**What this task involves**
Nothing but the lines from the one with "Task: Click the" through the end of the records may appear in the answer, each reproduced exactly, pictures omitted.

**Given entries**
- - - - - - -

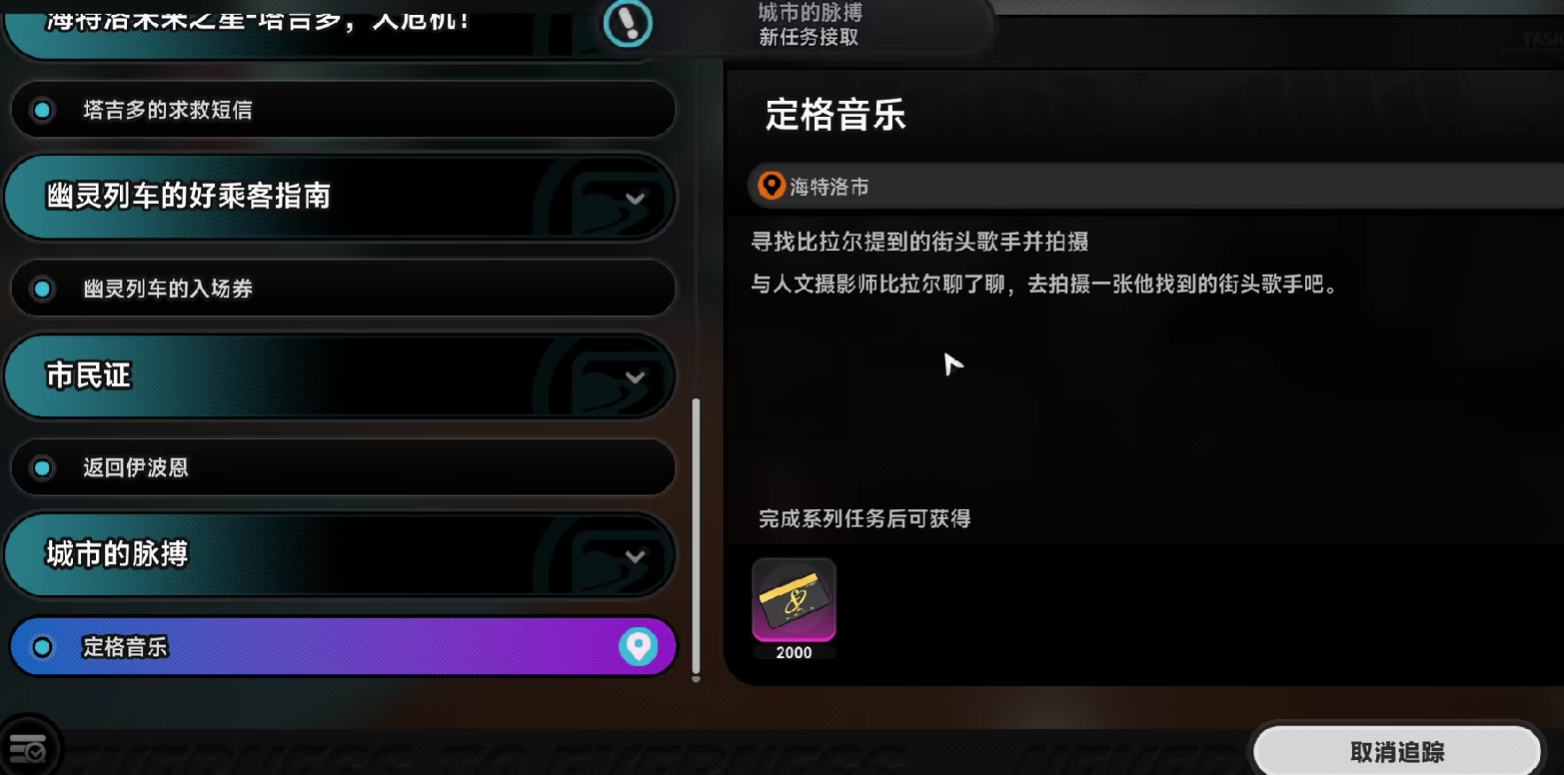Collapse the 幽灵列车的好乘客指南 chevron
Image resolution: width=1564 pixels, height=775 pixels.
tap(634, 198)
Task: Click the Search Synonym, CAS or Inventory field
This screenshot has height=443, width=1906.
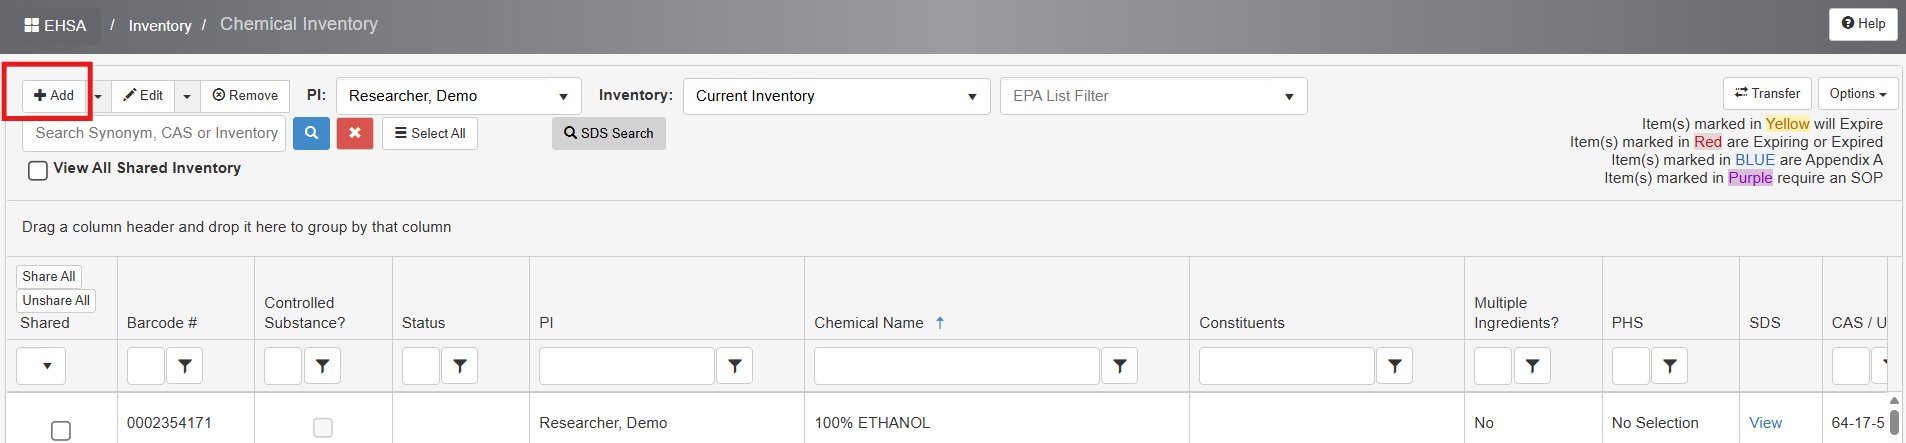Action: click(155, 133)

- - - - - - -

**Problem solution**
Task: Click the Search Synonym, CAS or Inventory field
This screenshot has height=443, width=1906.
Action: click(155, 133)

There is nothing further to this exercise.